Finito il tempo della sveglia dopo le dieci, delle depilazioni compulsive, delle tintarelle lampo; finito il tempo delle vacanze all’estero, delle biblioteche europee e delle serate sul Reno; finito anche il tempo dei soggiorni parentali, della televisione tappabuchi e della birretta dopocena. Riapprodata in una giornata piovosa nella  città natia, casa mi ha accolto con un sorriso storto e sbilenco, quasi a volermi dire: ‘che ti aspettavi, così mi hai lasciato e così mi ritrovi’. Le finestre di legno marcito, i muri sgocciolanti (stanotte ho dormito al suon di plin plin), nuovi angoli nascosti che mai hanno visto la luce né sentito il tocco di una spugnetta. L’anima della massaia che alberga in me ha dato un spintone all’anima in bikini che ancora mi s-ciabatta dentro, e con un brusco ‘scansati’, ha preso la situazione in mano: armata di scopettone e Cif si è messa a svuotare e pulire le credenze della cucina. Nel frattempo, l’anima dagli occhialetti e lo sguardo affannato che dovrebbe studiare si sta tenendo nascosta dietro la solita colonna e fa la gnorri. Ancora qualche giorno, poi bisognerà stanarla dal suo nascondiglio e costringerla a produrre una relazione sullo stato di avanzamento della ricerca da consegnare entro metà settembre. E con tutte le me che vagano qui dentro, potete capire la confusione.

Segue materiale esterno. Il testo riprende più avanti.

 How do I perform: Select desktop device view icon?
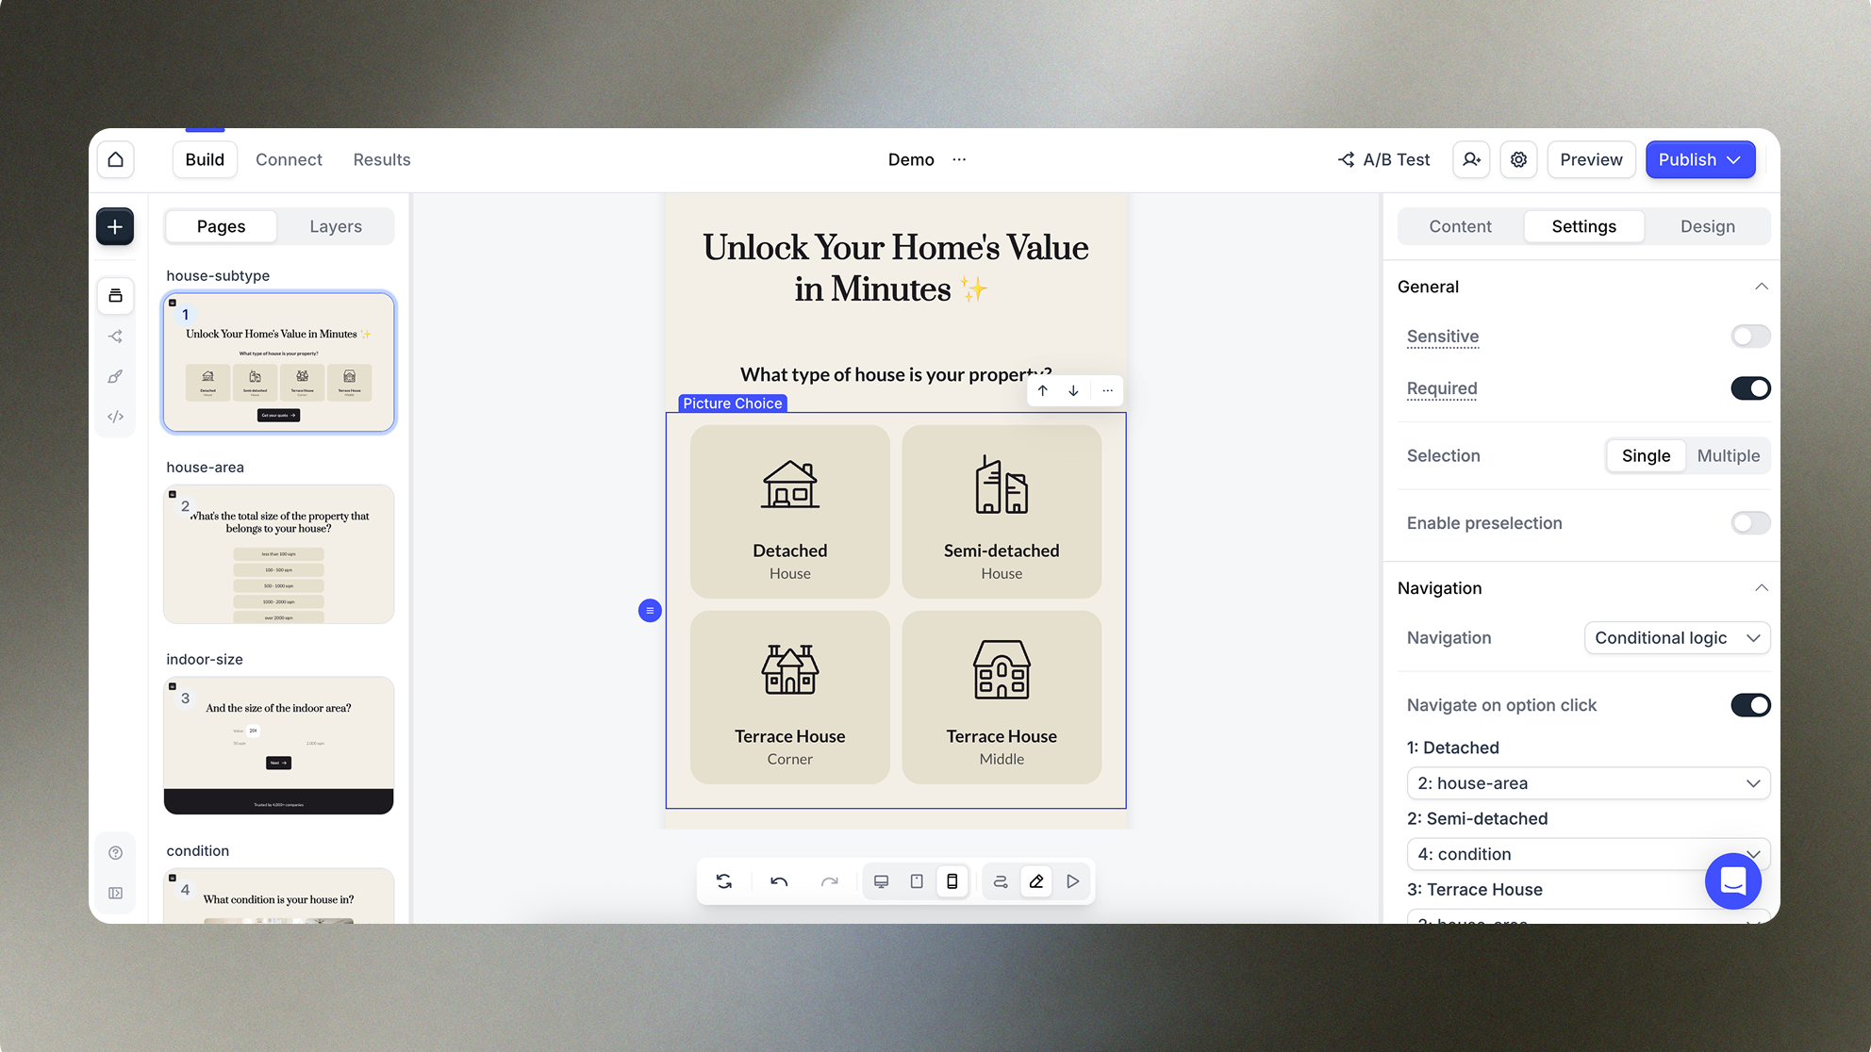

Fernando, il ferrocactus, si è rimpicciolito, raggrinzito e accartocciato su se stesso, è una pena guardarlo. Ho dato un’occhiata sull’internet, spiega che in estate doveva essere innaffiato abbondantemente ogni dieci giorni… è stato lasciato esposto al sole e al caldo torrido di luglio e agosto senza una goccia d’acqua. Ora lo stiamo accudendo con molte carezze e paroline dolci, e attendiamo miglioramenti.

Scuola è ricominciata stamattina. E’ una specie di teatrino che si ripete di anno in anno, sempre uguale a se stesso, con la sua parte piacevole e quella più ingrata. Essendo tutte donne, si alternano senza alcuna logica scoppi di risa, scoppi di pianto, grandi abbracci e grandi cattiverie. Ho una famiglia di sole donne, in classe alle superiori eravamo tutte femmine, all’università i maschi si contavano sulle dita della mano, ora anche il lavoro… uomini, me lo potete spiegare come (e dove) siete nel mondo?